The ANC’s and other organizations’ emphasis on non-racialism is enshrined in the seminal document of the liberation movement: the Freedom Charter (1955). It asserts that South Africa belongs to all who live in it. The Charter came to represent ANC policies over the next four decades. It grew out of a widespread campaign to collect the people’s proposals for alternatives to apartheid. From meetings organized across the country, people sent in ideas for a democratic South Africa. The Congress of the People, held on June 26, 1955 in Kliptown, near Johannesburg, adopted the Charter, which stated that “only a democratic state, based on the will of all the people, can secure to all their birthright without distinction of colour, race, sex or belief.” A strong constitutional element was discernable: “All Shall be Equal Before the Law!” and “All Shall Enjoy Equal Human Rights!” Inclusiveness was evident in the demand that “All National Groups Shall Have Equal Rights!”

Demands for land reform, educational reform, and economic opportunity also were strongly articulated in the Freedom Charter, which represented more radical socialist views. The latter were seen in these demands: “The People Shall Share in the Country's Wealth!” and “The mineral wealth beneath the soil, the Banks and monopoly industry shall be transferred to the ownership of the people as a whole.” The government used these statements to ascribe communist influence to the movement and arrested 156 leaders of the Alliance. They were charged with high treason, and 30 of these leaders endured a four-and-a-half-year Treason Trial, which ended in their acquittal.
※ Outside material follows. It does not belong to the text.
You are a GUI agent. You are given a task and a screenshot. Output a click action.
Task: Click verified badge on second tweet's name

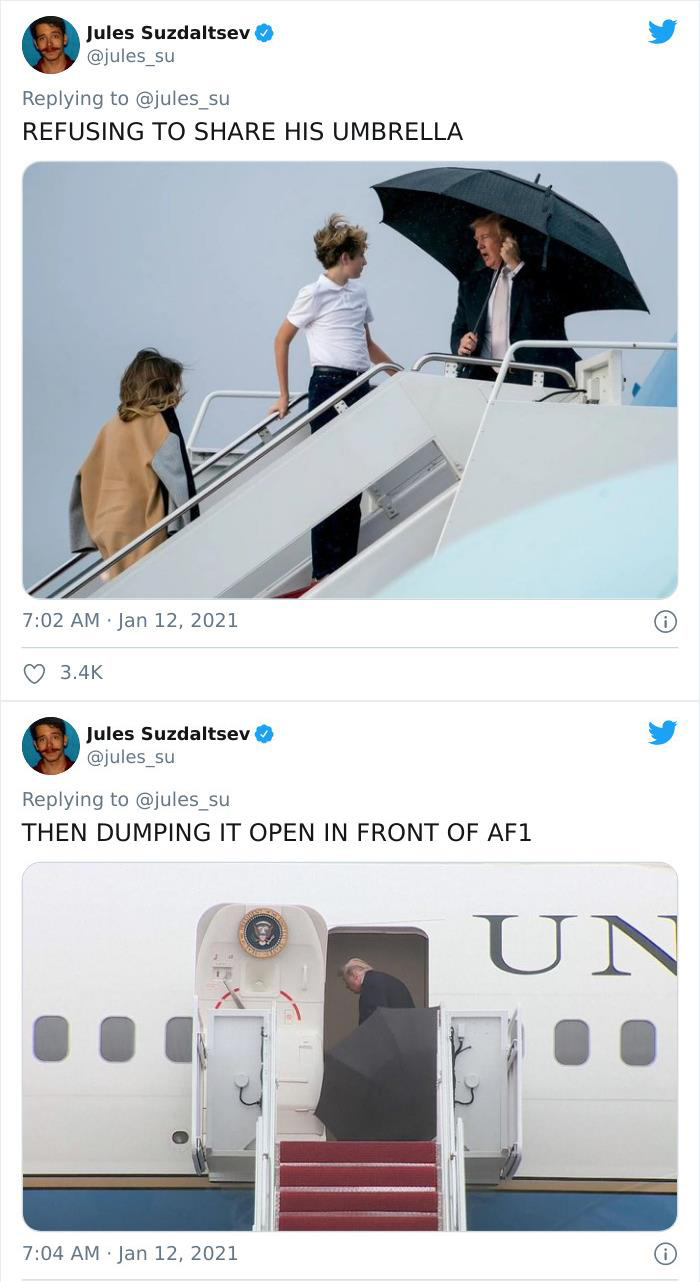(264, 734)
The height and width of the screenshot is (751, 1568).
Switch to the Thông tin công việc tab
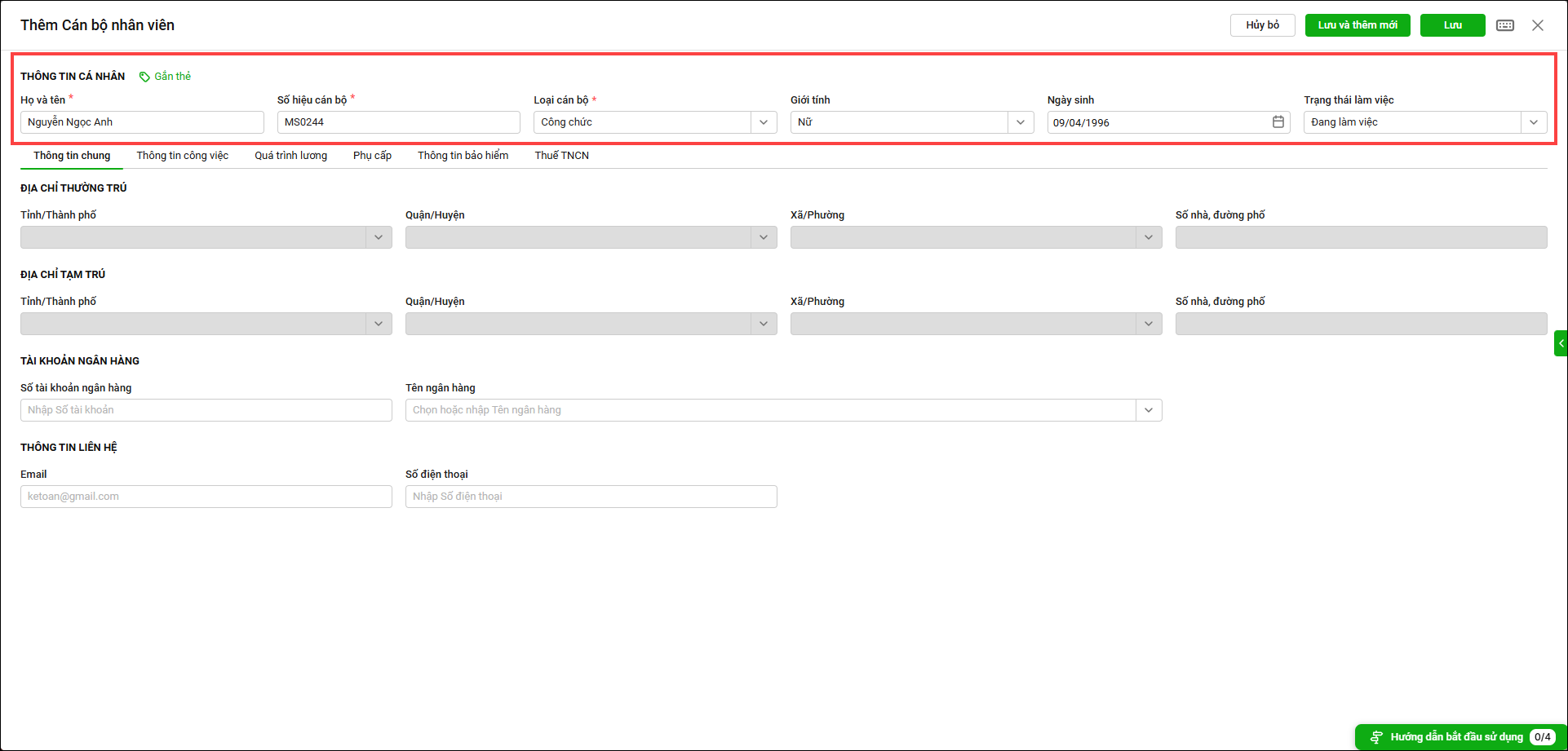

The apartheid government repeatedly met peaceful protests with violent repression. Bannings, detentions, and harassment of liberation movement leaders and activists became commonplace. The most brutal example of repression from this period was the Sharpeville Massacre of March 21, 1960, when policemen killed at least sixty-nine defenseless people—many of whom were shot in the back—during a peaceful PAC demonstration against pass laws. In the immediate aftermath of Sharpeville, the apartheid government declared a State of Emergency and banned the ANC and PAC.